##### RECORDS SUPPLIED
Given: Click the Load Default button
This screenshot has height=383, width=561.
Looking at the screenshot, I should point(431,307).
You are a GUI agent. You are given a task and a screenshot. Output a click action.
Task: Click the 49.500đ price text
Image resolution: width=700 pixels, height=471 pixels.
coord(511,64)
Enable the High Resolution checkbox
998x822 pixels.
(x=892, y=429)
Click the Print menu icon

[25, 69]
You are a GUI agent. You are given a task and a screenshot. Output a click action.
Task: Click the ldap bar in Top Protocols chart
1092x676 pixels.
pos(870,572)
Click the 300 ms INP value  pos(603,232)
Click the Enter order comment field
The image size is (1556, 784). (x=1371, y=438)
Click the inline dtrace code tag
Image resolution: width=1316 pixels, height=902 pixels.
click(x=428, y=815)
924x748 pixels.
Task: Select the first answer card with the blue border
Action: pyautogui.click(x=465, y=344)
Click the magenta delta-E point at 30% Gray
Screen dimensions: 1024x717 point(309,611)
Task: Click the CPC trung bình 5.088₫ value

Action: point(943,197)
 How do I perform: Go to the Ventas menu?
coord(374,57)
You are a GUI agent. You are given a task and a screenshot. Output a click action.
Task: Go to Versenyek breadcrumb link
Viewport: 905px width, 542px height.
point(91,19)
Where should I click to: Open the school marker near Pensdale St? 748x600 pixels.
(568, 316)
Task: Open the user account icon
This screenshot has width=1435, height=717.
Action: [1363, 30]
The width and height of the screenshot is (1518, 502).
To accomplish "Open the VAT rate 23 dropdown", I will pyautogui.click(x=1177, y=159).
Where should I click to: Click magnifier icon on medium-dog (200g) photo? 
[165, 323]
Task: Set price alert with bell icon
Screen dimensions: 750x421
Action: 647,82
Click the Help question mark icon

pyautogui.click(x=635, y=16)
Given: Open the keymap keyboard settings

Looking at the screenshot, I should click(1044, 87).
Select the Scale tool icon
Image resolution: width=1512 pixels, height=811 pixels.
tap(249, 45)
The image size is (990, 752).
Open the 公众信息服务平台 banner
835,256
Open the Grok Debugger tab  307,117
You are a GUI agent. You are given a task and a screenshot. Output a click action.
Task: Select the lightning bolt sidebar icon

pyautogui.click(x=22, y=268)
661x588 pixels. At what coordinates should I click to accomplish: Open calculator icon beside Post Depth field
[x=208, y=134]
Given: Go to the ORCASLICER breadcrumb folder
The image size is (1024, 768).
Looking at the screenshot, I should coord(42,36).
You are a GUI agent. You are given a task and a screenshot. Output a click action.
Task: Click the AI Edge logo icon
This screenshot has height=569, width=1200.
##########
EXERCISE GOAL: Go through the records and report each line that contains "breadcrumb".

EXERCISE OUTPUT:
Task: Go to Versenyek breadcrumb link
Given: Go to the ORCASLICER breadcrumb folder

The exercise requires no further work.